CF: Há muita especulação que no futuro podemos não votar mais em candidatos mas em contratos inteligentes autoexecutáveis que irão operar no sistema. Entretanto, vemos diariamente que as decisões políticas envolvem uma série de fatores e, num país continental como o Brasil, por exemplo, cheio de desigualdades, uma proposta governamental nem sempre pode ter as mesmas regras para todo o país. Isso sem contar, por exemplo, as relações internacionais que são altamente complexas e mudam conforme o jogo geopolítico muda. Como podemos pensar que uma blockchain pode realmente governar uma nação?
CA: A pergunta é, como podemos pensar em conceito de nação nas próximas décadas, o blockchain mostra que podemos emitir ativos digitais sem localização geográfica, que o dinheiro não tem mais fronteira como a comunicação. O problema não serão os governos nacionais, mas os locais. Votar um orçamento não é coisa que vai começar no nível federal, mas no condomínio, no bairro, na comunidade, no município. Para chegar ao nível nacional terá de se provar localmente antes.
Outro problema é o da democracia direta, sistemas assim se assemelham a uma situação onde dois lobos e um cordeiro votam o prato a ser servido no jantar, assim, democracia direta tem o poder de excluir os direitos das minorias, e, desta forma, veriamos comunidades onde eventos e políticas inclusivas seriam simplesmente apagadas da agenda.
Não acredito que o blockchain vá governar a nação, mas poderá dar poderes aos cidadãos a gerenciarem investimentos de infraestrutura e o governo atuar na supervisão, sem poderes de distribuição de recursos ou de chantagem sobre prestadores de serviços, o que nos levou à vergonha da lava jato e os escândalos de corrupção maciça e generalizada que vemos todos os dias nos jornais.
CF: A sociedade tal qual conhecemos hoje, certamente irá mudar com a IA, Computação Quântica e Blockchain. No entanto, ao longo da história, por mais avanços tecnológicos que promovemos, não conseguimos mudar a condição humana erradicando a pobreza ou as desigualdades sociais. Podemos dizer que a blockchain do ser humano é a sua ânsia em ser oposto ao outro ou um dia caminharemos para uma sociedade mais justa, em outro planeta talvez?

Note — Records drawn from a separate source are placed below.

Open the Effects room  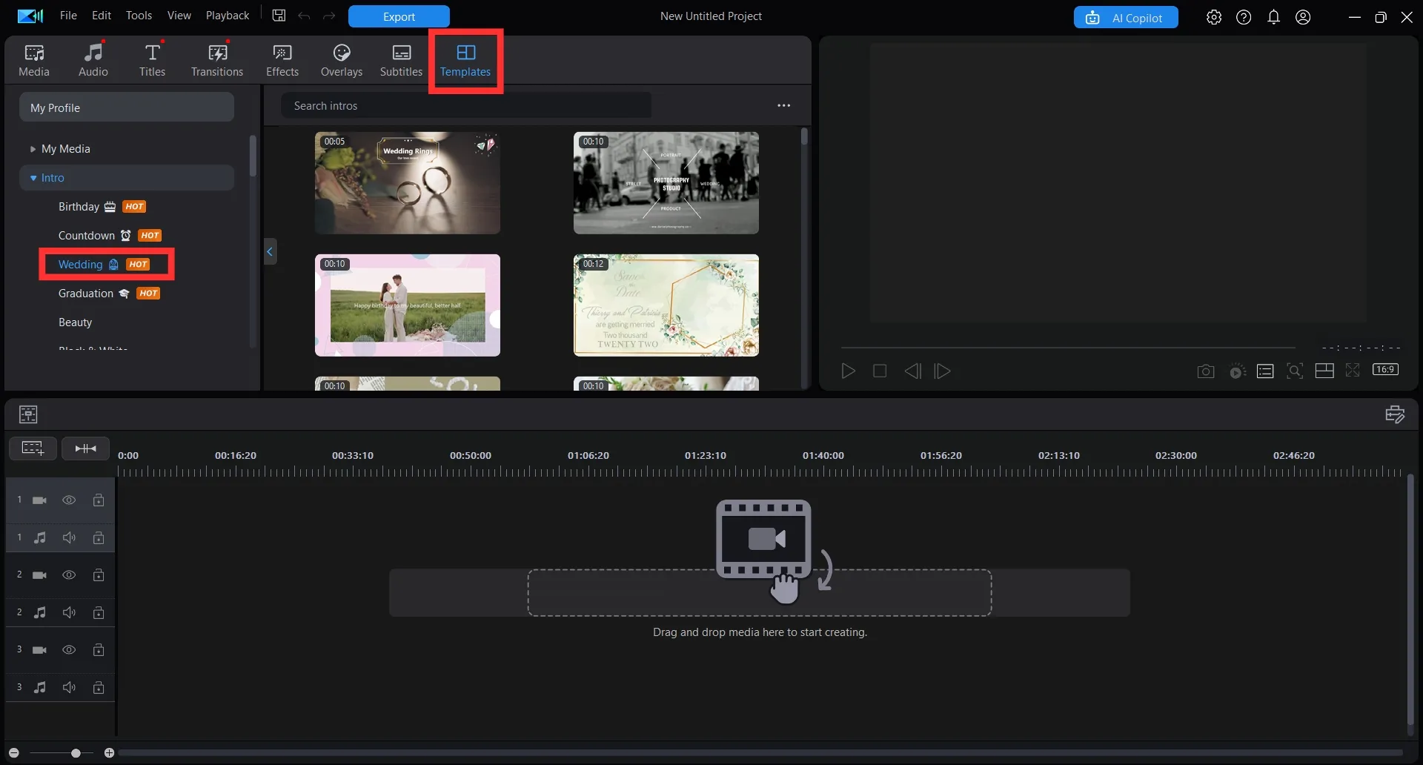pos(282,60)
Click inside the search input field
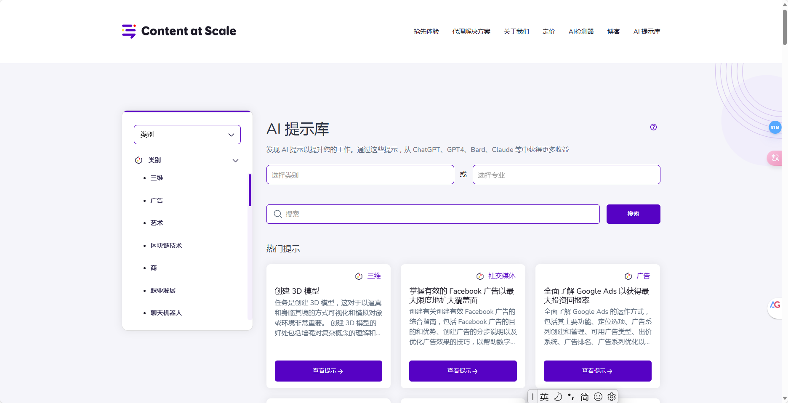Image resolution: width=788 pixels, height=403 pixels. [x=421, y=214]
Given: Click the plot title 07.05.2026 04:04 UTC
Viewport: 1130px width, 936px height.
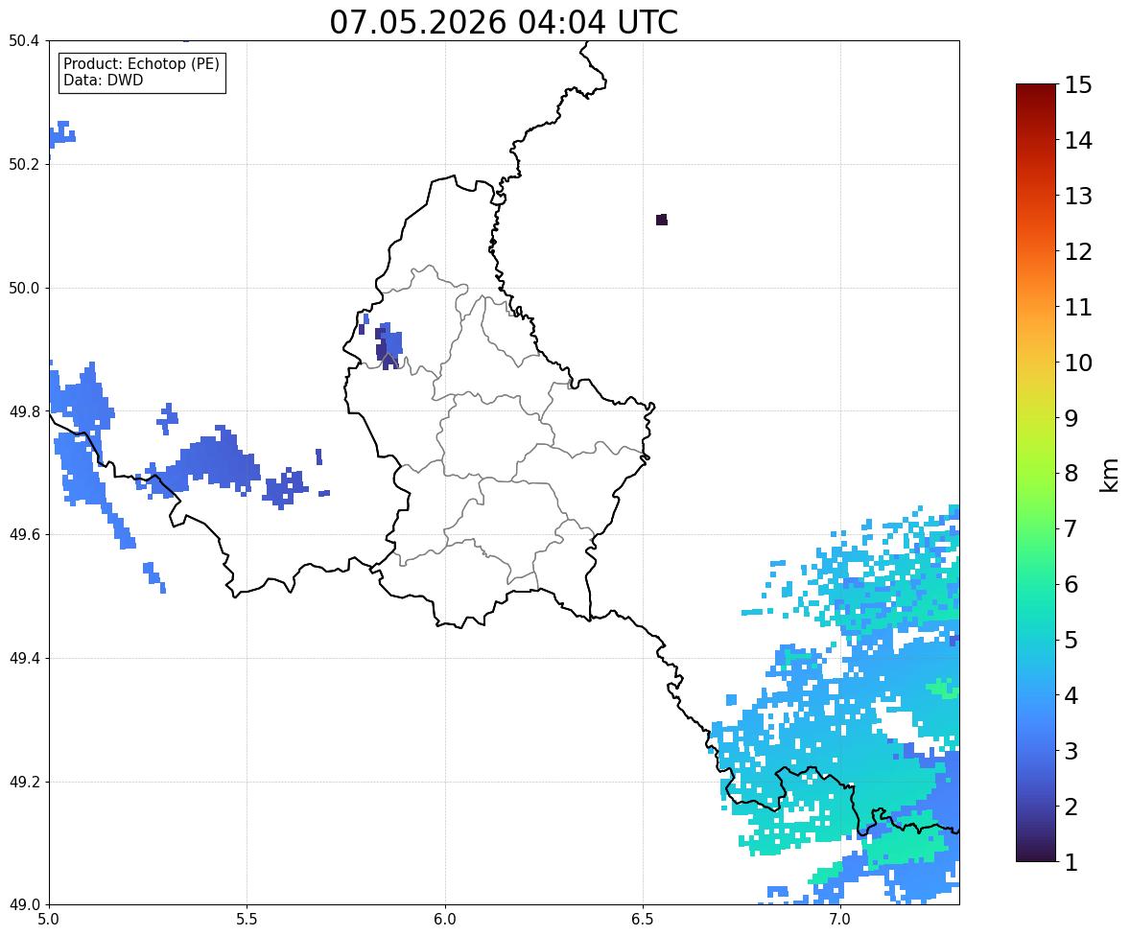Looking at the screenshot, I should 503,22.
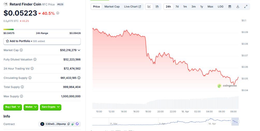
Task: Open the calendar date range picker
Action: tap(229, 6)
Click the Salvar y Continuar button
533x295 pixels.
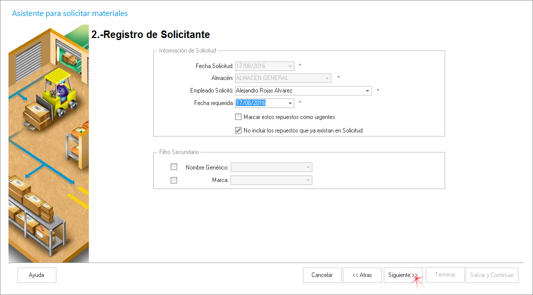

CA: Acho que a tecnologia está se tornando inclusiva, mas há uma caminhada grande não tecnológica, de mudança cultural, o homem não está preparado para um sistema auto organizado, inclusivo, distribuído. Ainda nos comportamos dentro do paradigma da escassez, e por ele ensinamos que não há recursos para todos, que a acumulação é a proteção para os dias das vagas magras e isso causa a desigualdade.
Com as tecnologias mencionadas, uma sociedade organizada em rede distribuída, caminhamos para um modelo mais inclusivo, sob o paradigma da abundância e isso poderá reduzir a desigualdade. Só a tecnologia, não vai fazer nada, como as políticas de distribuição de renda não fizeram.